__About this task__.
Skip the images; return every entry exactly.

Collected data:

%%

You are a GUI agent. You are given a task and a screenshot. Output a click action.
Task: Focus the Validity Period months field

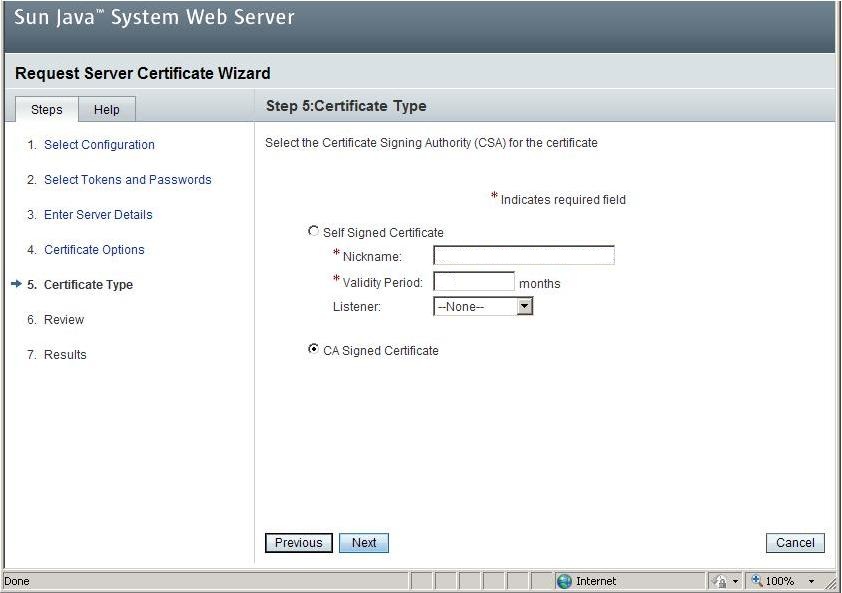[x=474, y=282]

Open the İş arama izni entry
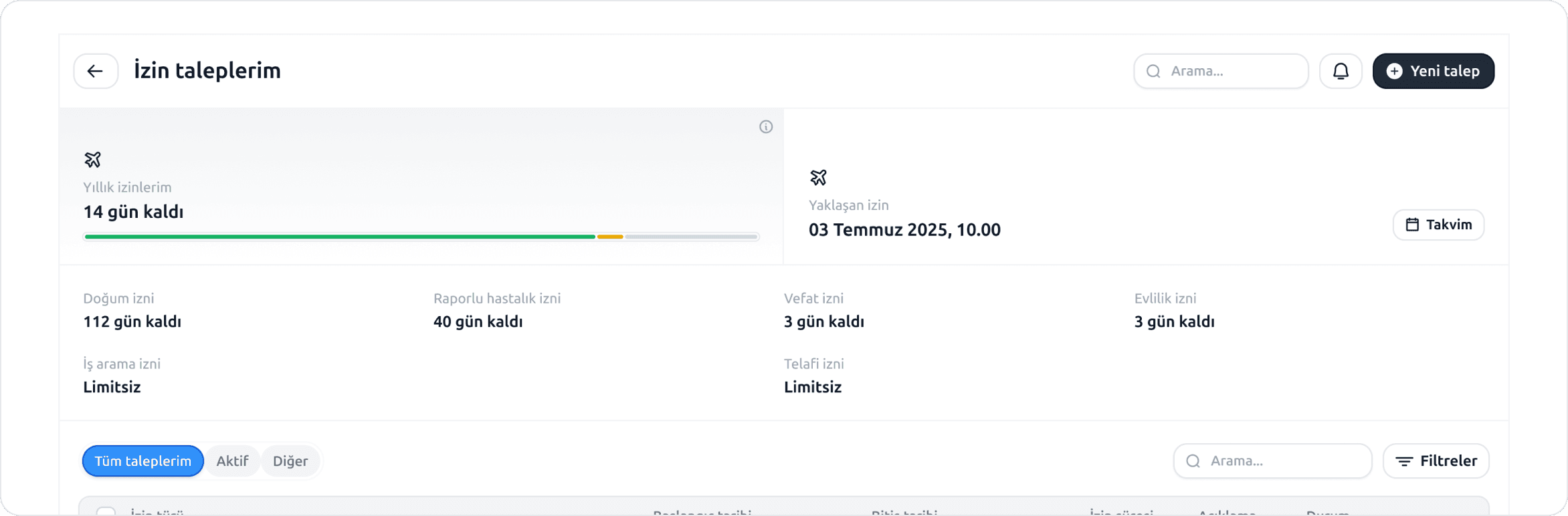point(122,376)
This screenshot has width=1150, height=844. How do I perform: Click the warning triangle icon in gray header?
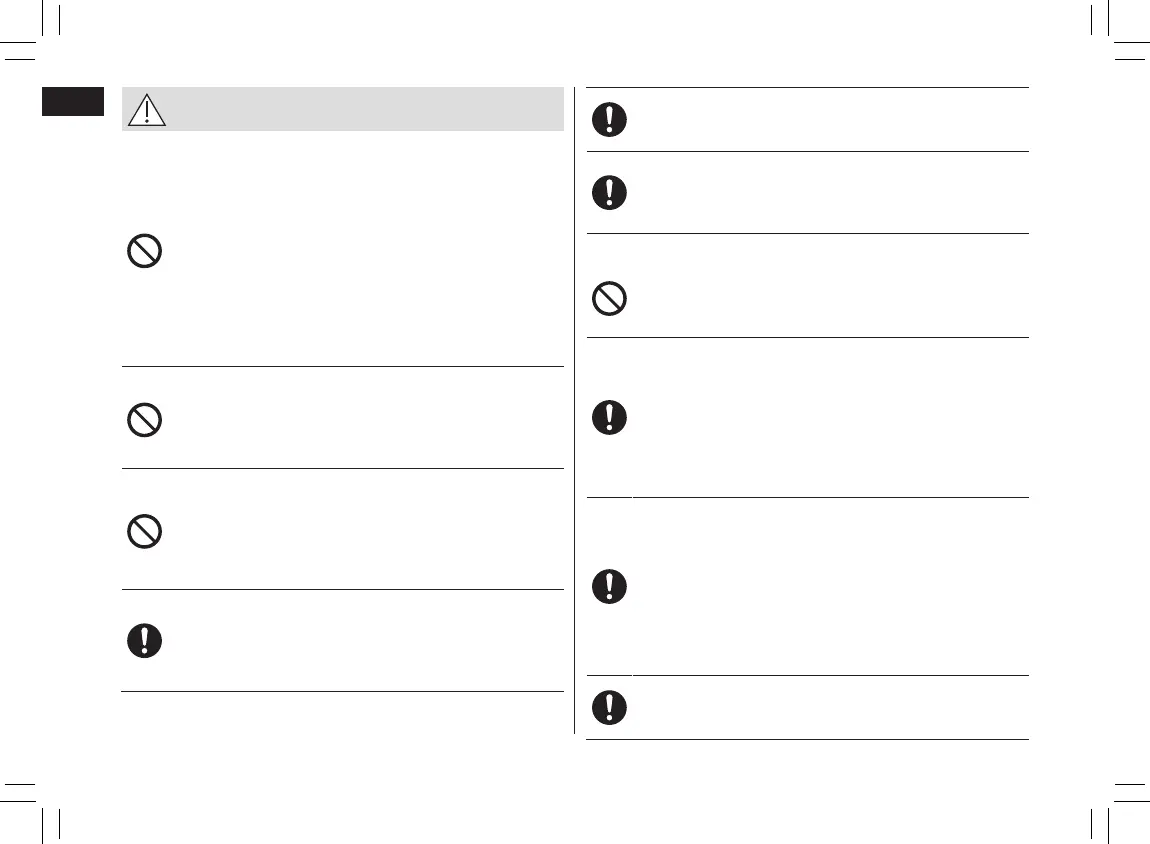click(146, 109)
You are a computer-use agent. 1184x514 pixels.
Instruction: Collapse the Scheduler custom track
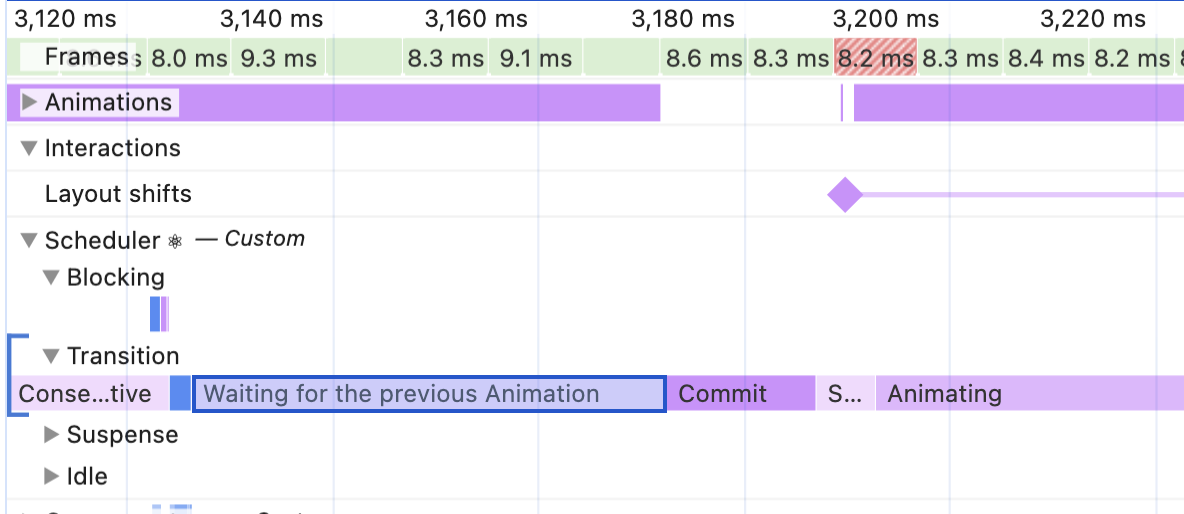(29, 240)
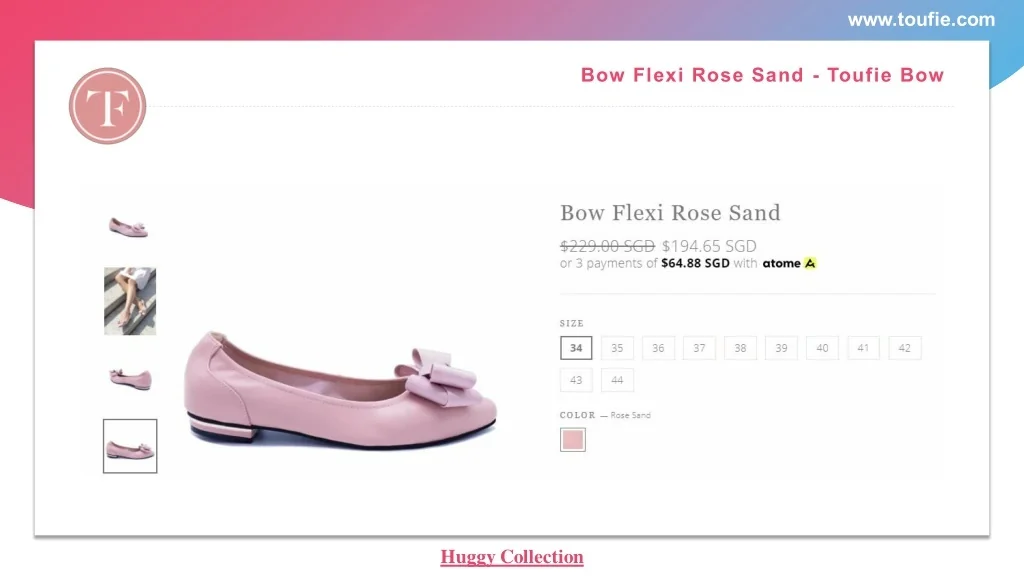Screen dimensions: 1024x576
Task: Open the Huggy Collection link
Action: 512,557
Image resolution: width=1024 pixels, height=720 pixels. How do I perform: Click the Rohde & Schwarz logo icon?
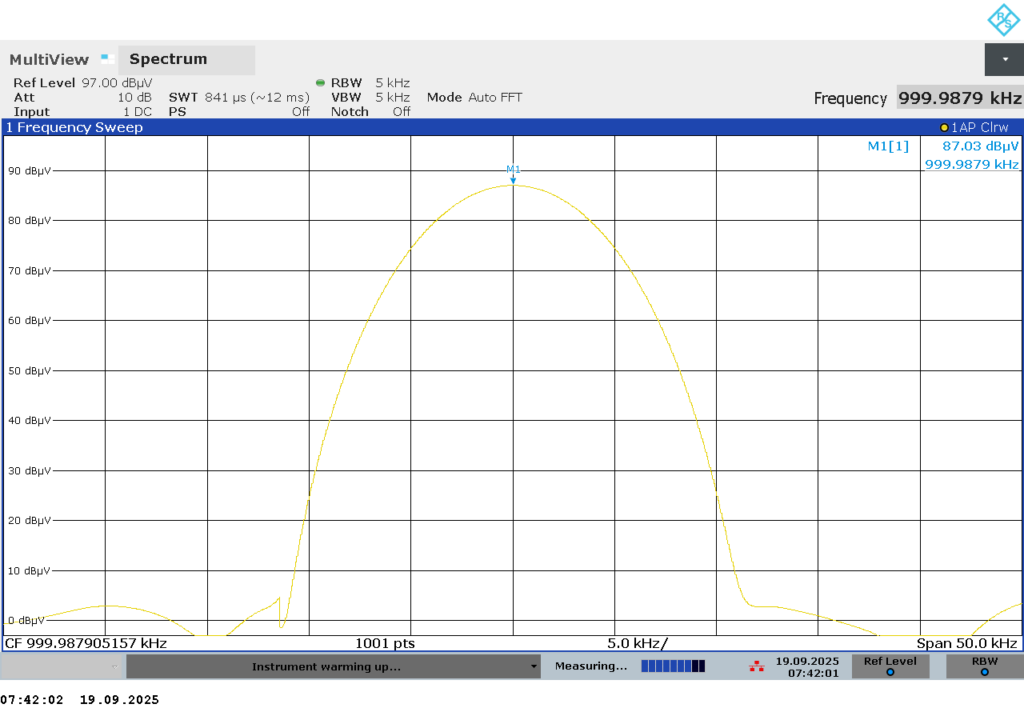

%%

__Your response__.
You are a GUI agent. You are given a task and a screenshot. Output a click action.
Task: Focus the Validity Period months field

[x=474, y=282]

Open the İş arama izni entry
point(122,376)
This screenshot has width=1150, height=844. How do I perform: Click the warning triangle icon in gray header?
click(146, 109)
You are a computer-use agent. 1184x514 pixels.
Instruction: Collapse the Scheduler custom track
(29, 240)
Screen dimensions: 1024x576
Task: Open the Huggy Collection link
Action: 512,557
Image resolution: width=1024 pixels, height=720 pixels. How do I perform: Click the Rohde & Schwarz logo icon?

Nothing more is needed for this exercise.